Automation is not the enemy, as Doctorow acknowledges. And he provides a solid framework for understanding the difference between a person using AI and a person being used by AI–or even used up by AI, which feels inevitable–on a case-by-case basis. “The solution to the paradox,” he writes, “is to stop thinking about what a gadget does and pay attention to who the gadget does it to and who the gadget does it for.” This is an idea I bring up a lot in this age of enshittification, though my shorthand is the term intent. That is, there is a difference between the reason some company says it’s doing something (which is marketing) and the real reason it is doing that thing (which is intent).

This is all very interesting. And while I still struggle with the term he’s using to frame this discussion–wouldn’t pilot and autopilot make a bit more sense and be more immediately obvious?–this book succeeds in the one area in which Enshittification: Why Everything Suddenly Got Worse and What to Do About It fails: It doesn’t just describe a problem, it also describes what we can and should do about that problem. And that will be interesting to just about anyone. Those who love AI. Those who hate or fear AI. And even those weirdos who are still bothered by the term enshittification like they’re a Puritan or an Iranian mullah.

You should read the book to learn the full story, but I am fascinated that Doctorow finally discusses the ways in which he uses AI, and that he is not an AI hater or fearer any more than he is an AI inevitablist. Like me, he sees AI as being like any other technology, with the dangerous asterisk that it has so thoroughly snowed Wall Street under that all the overspending we see now–the same $100 billion trade back and forth by seven companies and reported as revenue by each, Doctorow says–could collapse our economy and lead to a new era of austerity.

AI will lead to job loss, Doctorow notes, just like all technology. The misunderstanding there is which jobs. As with the classic comedy Office Space, in which the consultants inevitably turn on the management that hired them to save money in the first place, the jobs that AI is and will replace are jobs that make little sense, and provide little economic value and almost no self-worth. But what Big Tech and the AI companies are selling is something else entirely. They envision a future in which important, high-paying jobs like radiologist and software developer are automated into extinction, jobs where people make a real difference.

This is a fantasy, and a dangerous one because bosses–a throwaway term for business owners and leaders with decision-making authority–are falling for it. Companies are laying off workers and blaming–crediting?–AI either because they really believe that’s the reason or to whitewash their true intentions. And because this message–downsizing thanks to AI automations–resonates with Wall Street. The rich get richer and the poor get left behind as always.

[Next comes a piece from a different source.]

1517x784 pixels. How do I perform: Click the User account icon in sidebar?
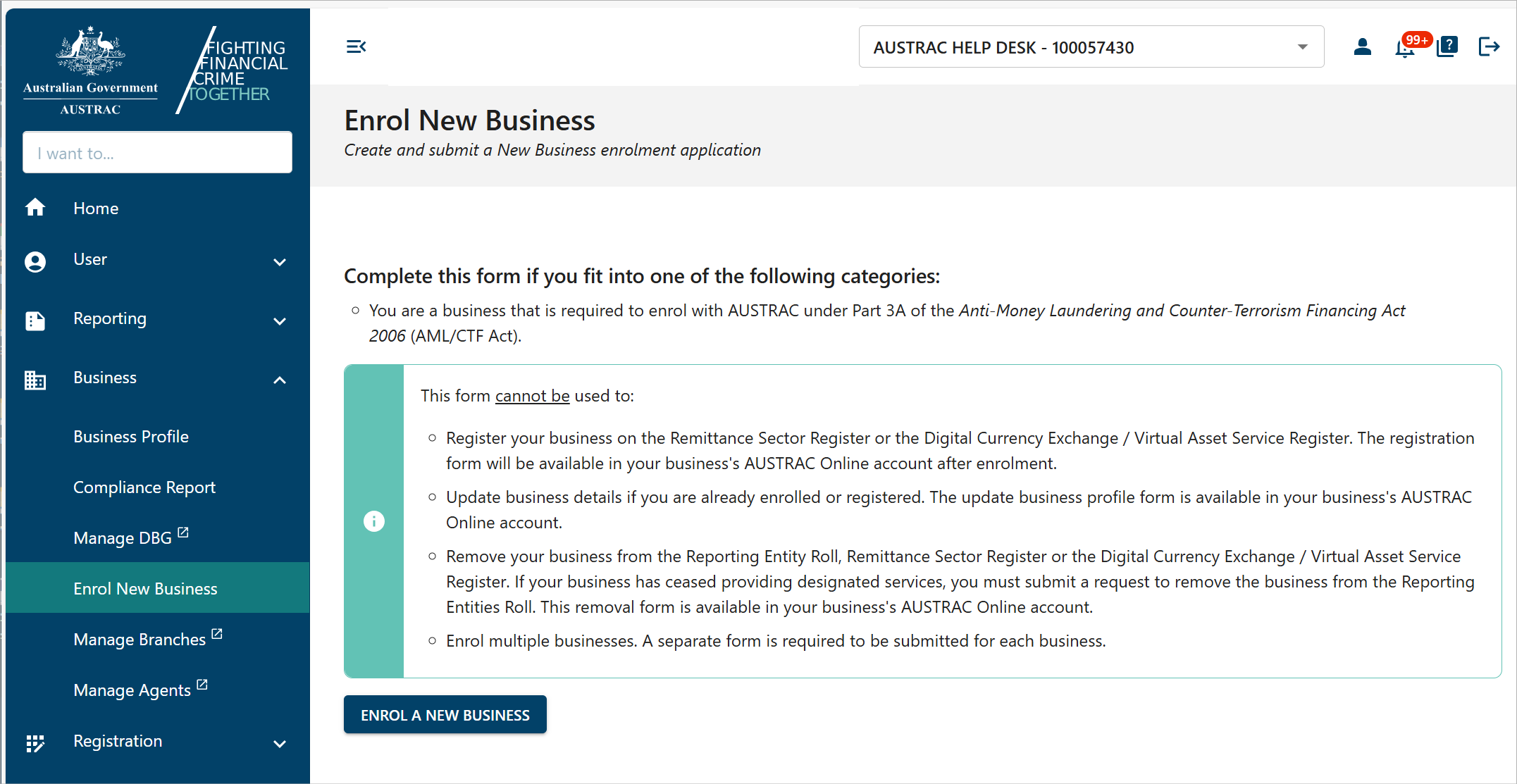[x=35, y=261]
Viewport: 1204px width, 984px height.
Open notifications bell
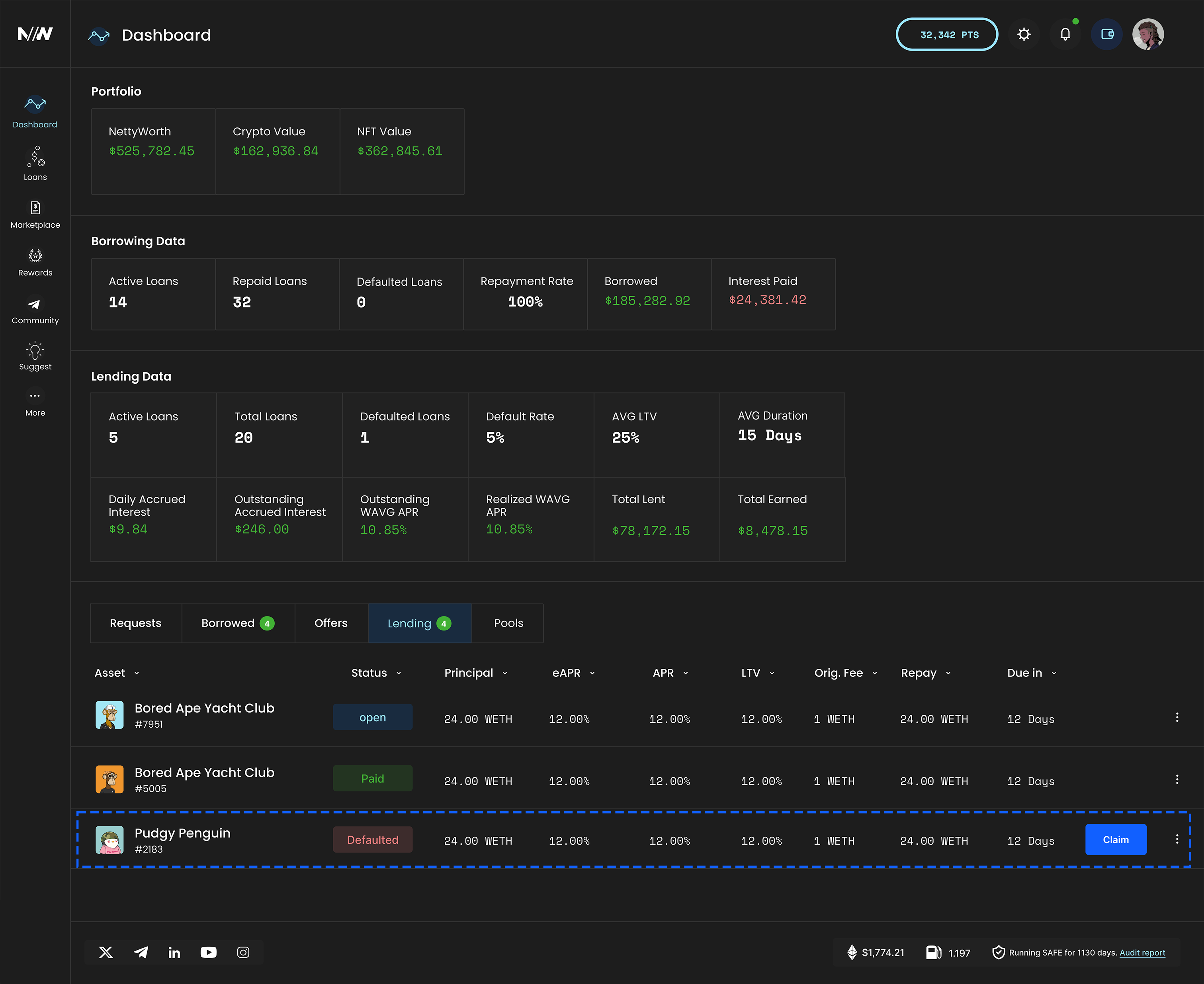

We are still in the middle of this mess and Doctorow hedges his bet from time-t-time: Unlike with enshittification, not all AI is bad, after all. And there is a light at the end of this tunnel. Though we are absolutely in a bubble, Doctorow claims, this too shall pass and the detritus it leaves in its wake will include useful tools and technologies, as with the tech bubble of the early 2000s.

If anything, there are almost too many good ideas in this book, with more on the way: Doctorow is currently writing a book called The Post-American Internet that might be considered the concluding title in a trilogy that also includes Enshittification and The Reverse Centaur’s Guide to Life After AI. I wish I were that smart and that organized. But I can at least recommend that you read this thought-provoking book. It’s a great guide to navigating AI, this thing that’s become so big that it’s impacting the whole world and not just our relatively small slice of it.

The Reverse Centaur’s Guide to Life After AI: How to Think About Artificial Intelligence Before It’s Too Late by Cory Doctorow is available now on Amazon.com in Kindle, paperback, and hardcover formats, and his publisher has links to other formats and stores.